WRITTEN INSTRUCTION:
Copy out every one of the following entries word for word, changing nothing.

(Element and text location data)
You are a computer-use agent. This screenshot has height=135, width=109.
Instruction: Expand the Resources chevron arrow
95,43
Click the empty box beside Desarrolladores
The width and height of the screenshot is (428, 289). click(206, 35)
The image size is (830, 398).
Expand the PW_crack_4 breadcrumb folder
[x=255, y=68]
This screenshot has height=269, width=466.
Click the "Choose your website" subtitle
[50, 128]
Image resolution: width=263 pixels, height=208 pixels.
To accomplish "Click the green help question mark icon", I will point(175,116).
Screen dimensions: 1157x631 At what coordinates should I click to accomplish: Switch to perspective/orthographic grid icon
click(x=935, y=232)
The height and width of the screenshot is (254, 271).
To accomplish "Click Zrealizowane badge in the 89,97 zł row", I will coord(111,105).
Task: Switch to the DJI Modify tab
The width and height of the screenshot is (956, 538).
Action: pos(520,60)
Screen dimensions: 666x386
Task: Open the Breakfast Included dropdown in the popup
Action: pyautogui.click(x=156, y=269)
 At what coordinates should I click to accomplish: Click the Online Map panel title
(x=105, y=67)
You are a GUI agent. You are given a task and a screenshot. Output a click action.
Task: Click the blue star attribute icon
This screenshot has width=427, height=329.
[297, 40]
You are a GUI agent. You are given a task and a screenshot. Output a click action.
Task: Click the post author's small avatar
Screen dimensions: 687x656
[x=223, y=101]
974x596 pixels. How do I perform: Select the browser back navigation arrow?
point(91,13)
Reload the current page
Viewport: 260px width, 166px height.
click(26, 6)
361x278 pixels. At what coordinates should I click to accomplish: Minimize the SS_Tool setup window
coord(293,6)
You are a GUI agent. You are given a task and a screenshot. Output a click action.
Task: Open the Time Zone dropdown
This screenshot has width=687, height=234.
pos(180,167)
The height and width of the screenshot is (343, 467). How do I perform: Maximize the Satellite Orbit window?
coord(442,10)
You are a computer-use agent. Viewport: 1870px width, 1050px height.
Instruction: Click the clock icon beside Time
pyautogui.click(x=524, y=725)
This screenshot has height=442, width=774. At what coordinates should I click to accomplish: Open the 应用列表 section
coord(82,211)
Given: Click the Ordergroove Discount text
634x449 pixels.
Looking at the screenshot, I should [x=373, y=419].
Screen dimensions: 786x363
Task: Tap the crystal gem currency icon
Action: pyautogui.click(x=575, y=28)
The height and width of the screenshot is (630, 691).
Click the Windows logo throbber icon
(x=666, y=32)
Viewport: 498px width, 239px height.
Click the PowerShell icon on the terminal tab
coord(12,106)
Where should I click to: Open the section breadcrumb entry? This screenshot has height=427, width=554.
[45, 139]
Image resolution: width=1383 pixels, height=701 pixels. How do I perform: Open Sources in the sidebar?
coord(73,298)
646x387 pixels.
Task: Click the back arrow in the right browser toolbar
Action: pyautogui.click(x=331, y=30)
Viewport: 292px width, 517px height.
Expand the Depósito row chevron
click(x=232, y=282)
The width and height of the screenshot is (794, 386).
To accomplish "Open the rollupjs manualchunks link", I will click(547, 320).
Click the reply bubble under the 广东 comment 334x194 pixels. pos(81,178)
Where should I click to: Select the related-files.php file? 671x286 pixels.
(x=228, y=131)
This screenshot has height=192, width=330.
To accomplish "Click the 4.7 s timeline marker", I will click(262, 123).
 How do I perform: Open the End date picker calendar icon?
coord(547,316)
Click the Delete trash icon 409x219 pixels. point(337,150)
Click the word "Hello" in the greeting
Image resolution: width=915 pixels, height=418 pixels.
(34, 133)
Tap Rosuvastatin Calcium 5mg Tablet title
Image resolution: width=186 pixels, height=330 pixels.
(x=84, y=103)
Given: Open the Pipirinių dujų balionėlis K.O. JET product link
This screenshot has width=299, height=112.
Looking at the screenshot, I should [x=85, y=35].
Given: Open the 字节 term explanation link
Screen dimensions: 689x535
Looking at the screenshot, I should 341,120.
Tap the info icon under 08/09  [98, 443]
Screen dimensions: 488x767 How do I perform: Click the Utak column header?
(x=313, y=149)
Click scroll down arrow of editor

SOLUTION FOR THIS TASK:
You are a computer-use agent. This screenshot has height=135, width=109.
Instruction: Expand the Resources chevron arrow
95,43
Click the empty box beside Desarrolladores
The width and height of the screenshot is (428, 289). click(206, 35)
The image size is (830, 398).
Expand the PW_crack_4 breadcrumb folder
[x=255, y=68]
This screenshot has height=269, width=466.
Click the "Choose your website" subtitle
[50, 128]
Image resolution: width=263 pixels, height=208 pixels.
To accomplish "Click the green help question mark icon", I will point(175,116).
Screen dimensions: 1157x631 At what coordinates should I click to accomplish: Switch to perspective/orthographic grid icon
click(x=935, y=232)
The height and width of the screenshot is (254, 271).
To accomplish "Click Zrealizowane badge in the 89,97 zł row", I will coord(111,105).
Task: Switch to the DJI Modify tab
The width and height of the screenshot is (956, 538).
Action: pos(520,60)
Screen dimensions: 666x386
Task: Open the Breakfast Included dropdown in the popup
Action: pyautogui.click(x=156, y=269)
 At what coordinates should I click to accomplish: Click the Online Map panel title
(x=105, y=67)
You are a GUI agent. You are given a task and a screenshot. Output a click action.
Task: Click the blue star attribute icon
This screenshot has width=427, height=329.
[297, 40]
You are a GUI agent. You are given a task and a screenshot. Output a click action.
Task: Click the post author's small avatar
Screen dimensions: 687x656
[x=223, y=101]
974x596 pixels. How do I perform: Select the browser back navigation arrow?
point(91,13)
Reload the current page
Viewport: 260px width, 166px height.
click(26, 6)
361x278 pixels. At what coordinates should I click to accomplish: Minimize the SS_Tool setup window
coord(293,6)
You are a GUI agent. You are given a task and a screenshot. Output a click action.
Task: Open the Time Zone dropdown
This screenshot has width=687, height=234.
pos(180,167)
The height and width of the screenshot is (343, 467). How do I perform: Maximize the Satellite Orbit window?
coord(442,10)
You are a computer-use agent. Viewport: 1870px width, 1050px height.
Instruction: Click the clock icon beside Time
pyautogui.click(x=524, y=725)
This screenshot has height=442, width=774. At what coordinates should I click to accomplish: Open the 应用列表 section
coord(82,211)
Given: Click the Ordergroove Discount text
634x449 pixels.
Looking at the screenshot, I should [x=373, y=419].
Screen dimensions: 786x363
Task: Tap the crystal gem currency icon
Action: pyautogui.click(x=575, y=28)
The height and width of the screenshot is (630, 691).
Click the Windows logo throbber icon
(x=666, y=32)
Viewport: 498px width, 239px height.
Click the PowerShell icon on the terminal tab
coord(12,106)
Where should I click to: Open the section breadcrumb entry? This screenshot has height=427, width=554.
[45, 139]
Image resolution: width=1383 pixels, height=701 pixels. How do I perform: Open Sources in the sidebar?
coord(73,298)
646x387 pixels.
Task: Click the back arrow in the right browser toolbar
Action: pyautogui.click(x=331, y=30)
Viewport: 292px width, 517px height.
Expand the Depósito row chevron
click(x=232, y=282)
The width and height of the screenshot is (794, 386).
To accomplish "Open the rollupjs manualchunks link", I will click(547, 320).
Click the reply bubble under the 广东 comment 334x194 pixels. pos(81,178)
Where should I click to: Select the related-files.php file? 671x286 pixels.
(x=228, y=131)
This screenshot has height=192, width=330.
To accomplish "Click the 4.7 s timeline marker", I will click(262, 123).
 How do I perform: Open the End date picker calendar icon?
coord(547,316)
Click the Delete trash icon 409x219 pixels. point(337,150)
Click the word "Hello" in the greeting
Image resolution: width=915 pixels, height=418 pixels.
(34, 133)
Tap Rosuvastatin Calcium 5mg Tablet title
Image resolution: width=186 pixels, height=330 pixels.
(x=84, y=103)
Given: Open the Pipirinių dujų balionėlis K.O. JET product link
This screenshot has width=299, height=112.
Looking at the screenshot, I should [x=85, y=35].
Given: Open the 字节 term explanation link
Screen dimensions: 689x535
Looking at the screenshot, I should 341,120.
Tap the info icon under 08/09  [98, 443]
Screen dimensions: 488x767 How do I perform: Click the Utak column header?
(x=313, y=149)
Click scroll down arrow of editor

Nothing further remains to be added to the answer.